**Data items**
************

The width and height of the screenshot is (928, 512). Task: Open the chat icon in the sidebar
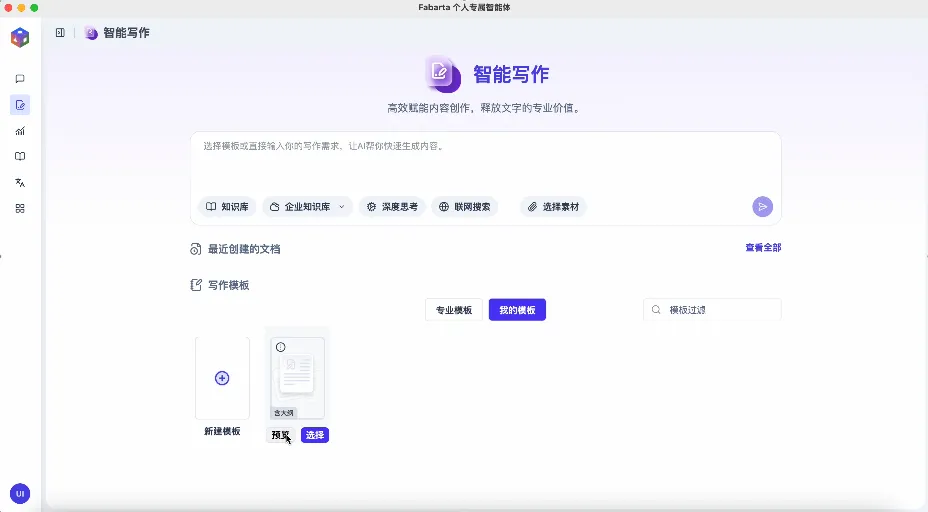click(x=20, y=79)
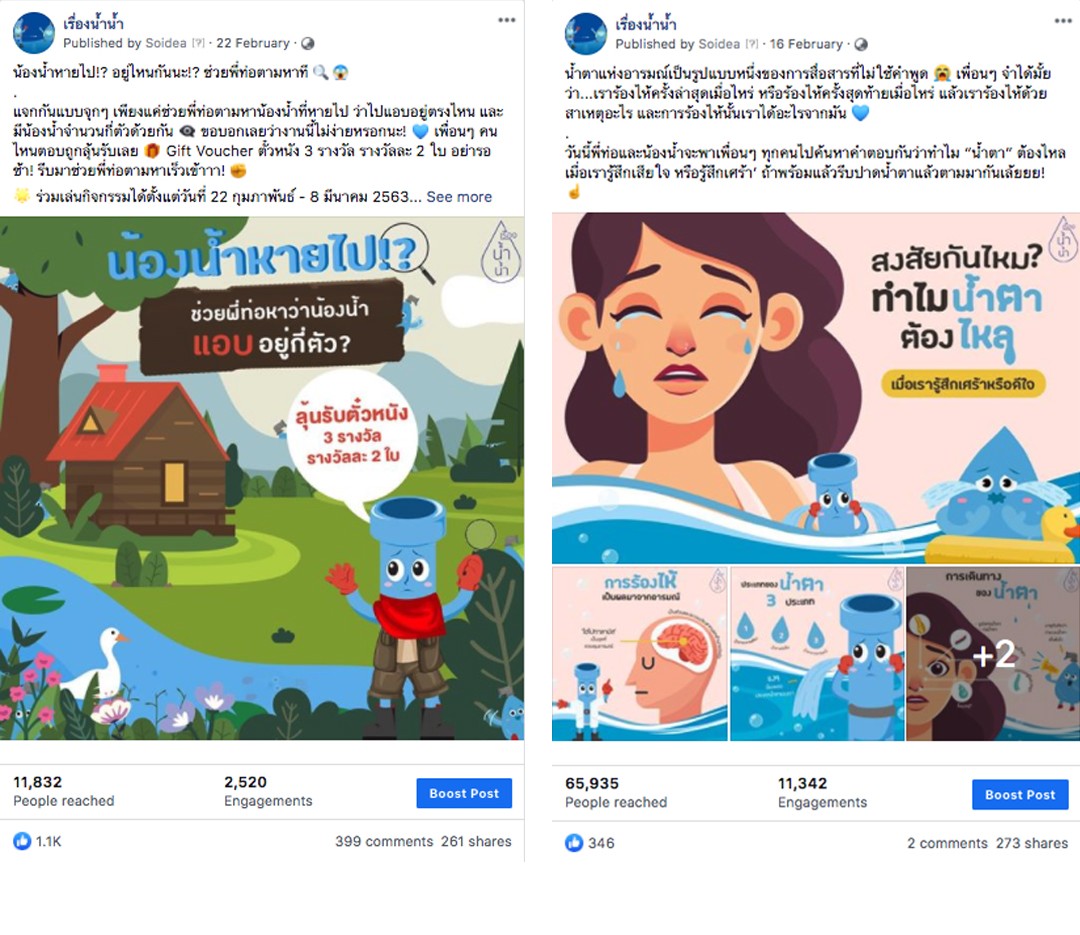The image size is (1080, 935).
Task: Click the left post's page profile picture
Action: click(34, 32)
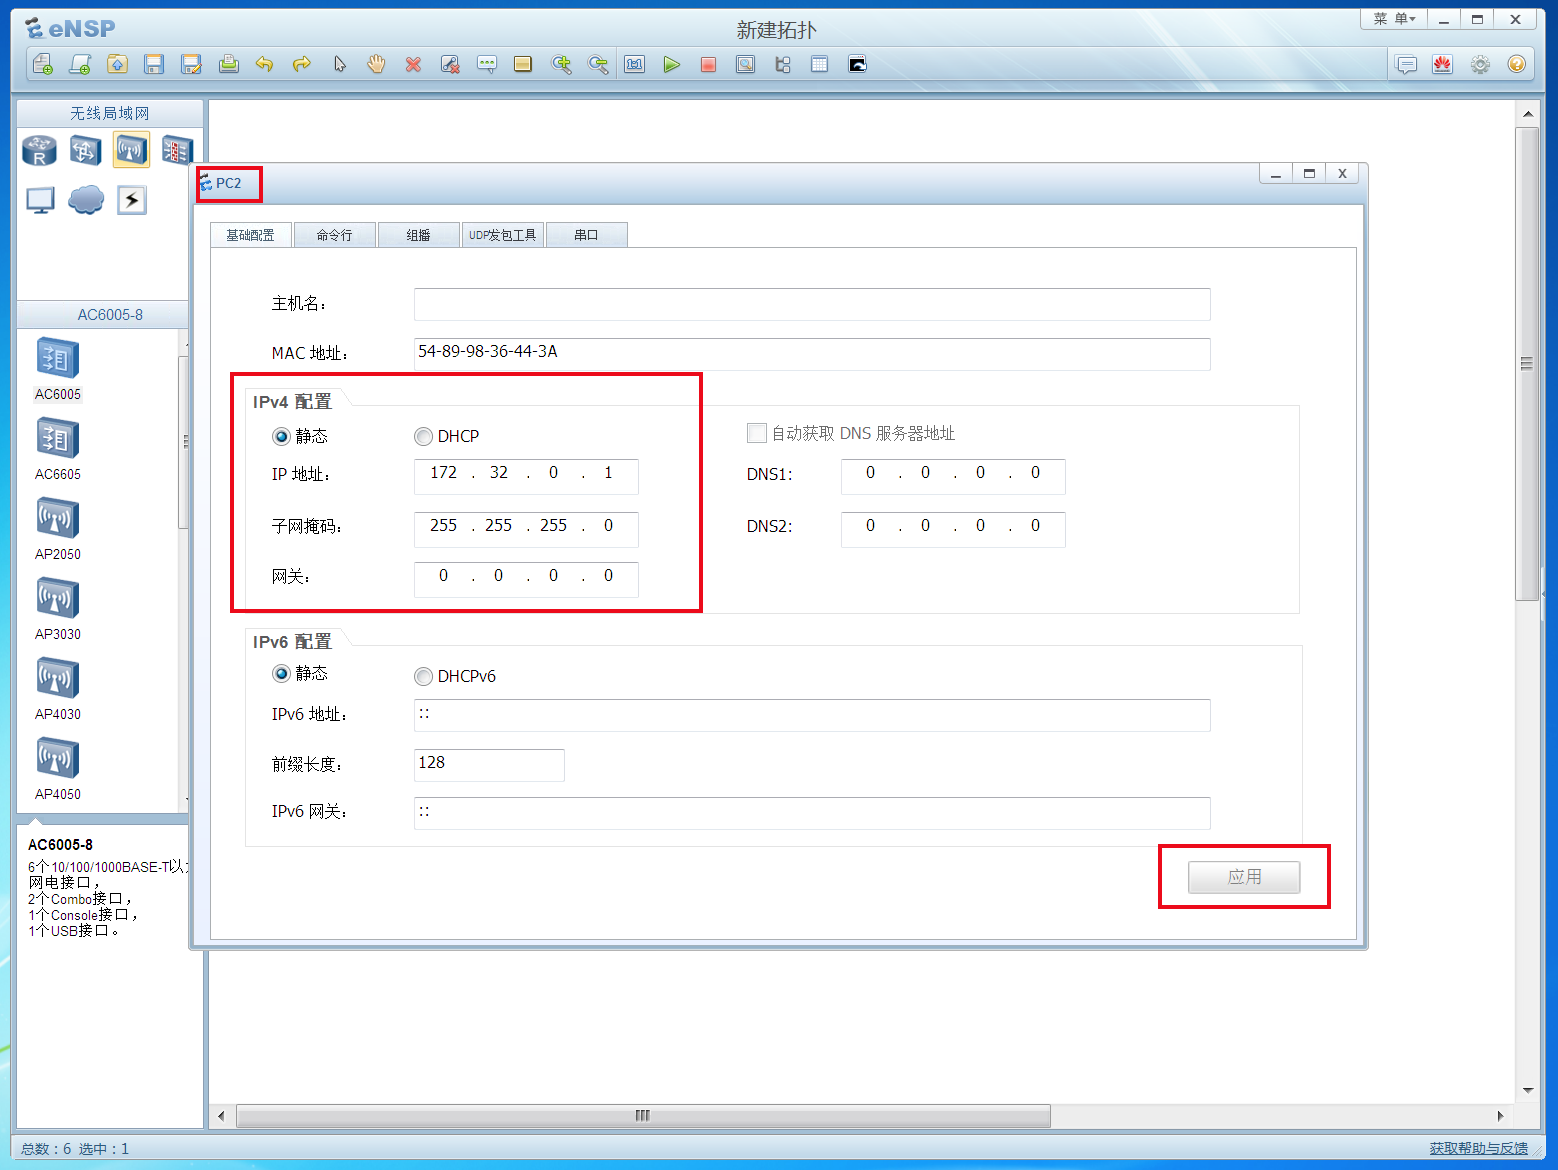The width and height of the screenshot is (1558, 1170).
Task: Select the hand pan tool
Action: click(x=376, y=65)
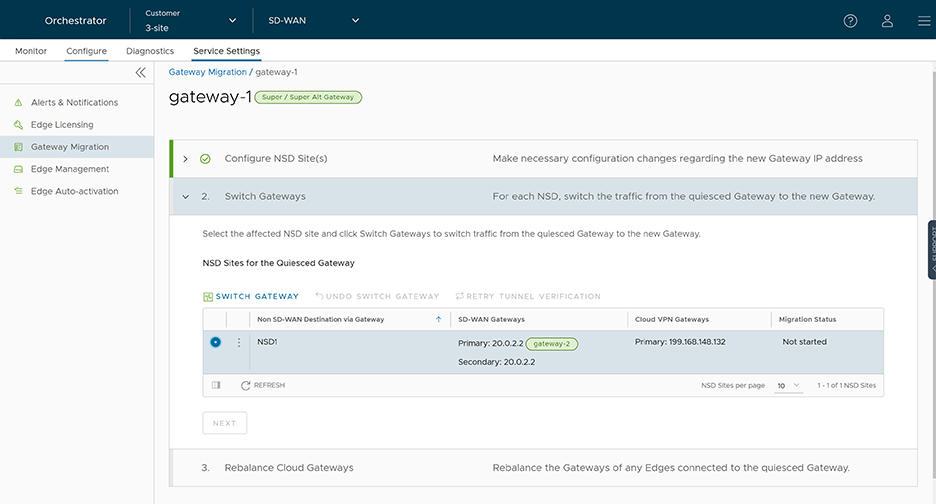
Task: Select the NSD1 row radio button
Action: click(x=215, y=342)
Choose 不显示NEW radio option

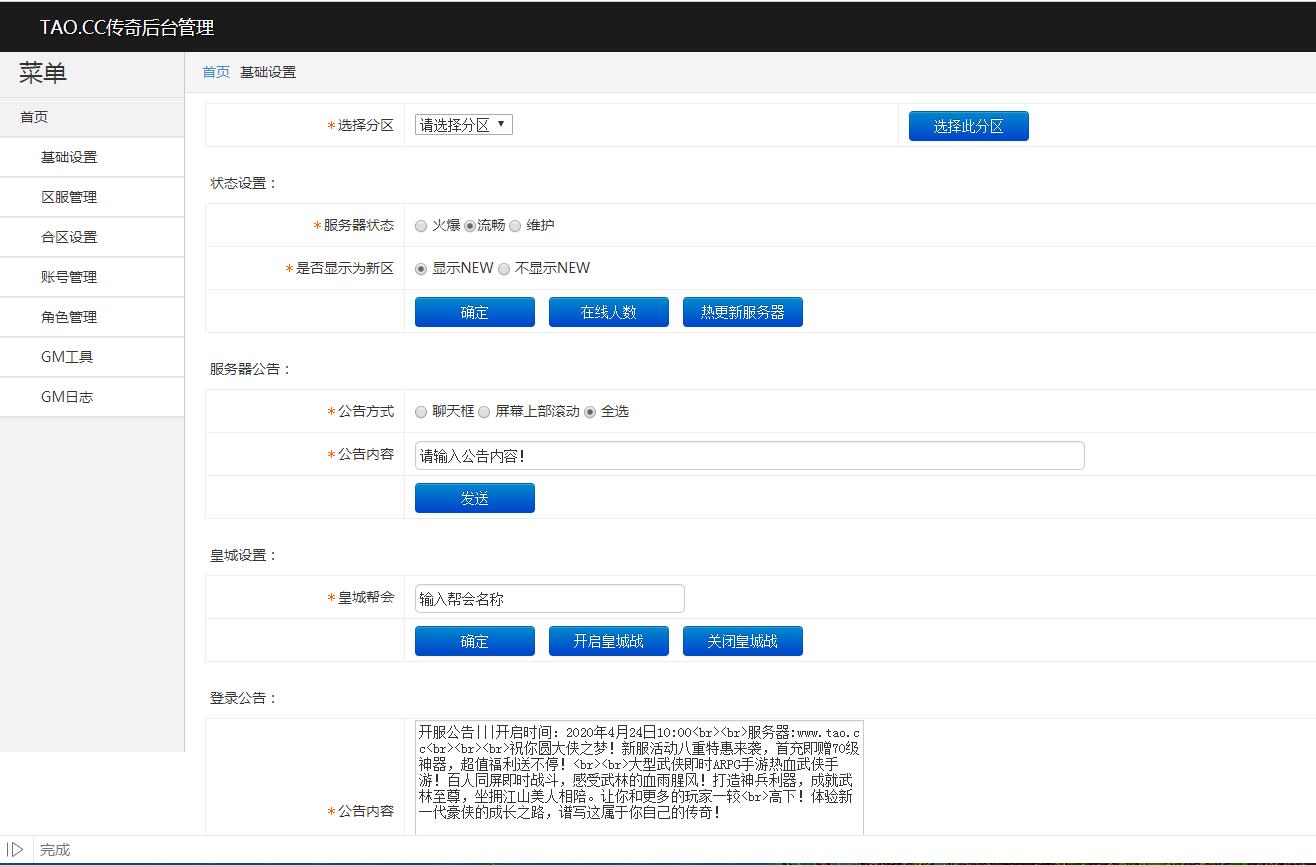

************

**PROBLEM DETAILS**
Give back every record above word for word; the pictures have no place in it.

**EXPECTED OUTPUT**
The width and height of the screenshot is (928, 512). Task: Open the chat icon in the sidebar
click(x=20, y=79)
The image size is (1080, 935).
Task: Click the left post's page profile picture
Action: click(34, 32)
The width and height of the screenshot is (1558, 1170).
Task: Select the hand pan tool
Action: click(x=376, y=65)
Task: Select the NSD1 row radio button
Action: click(x=215, y=342)
Choose 不显示NEW radio option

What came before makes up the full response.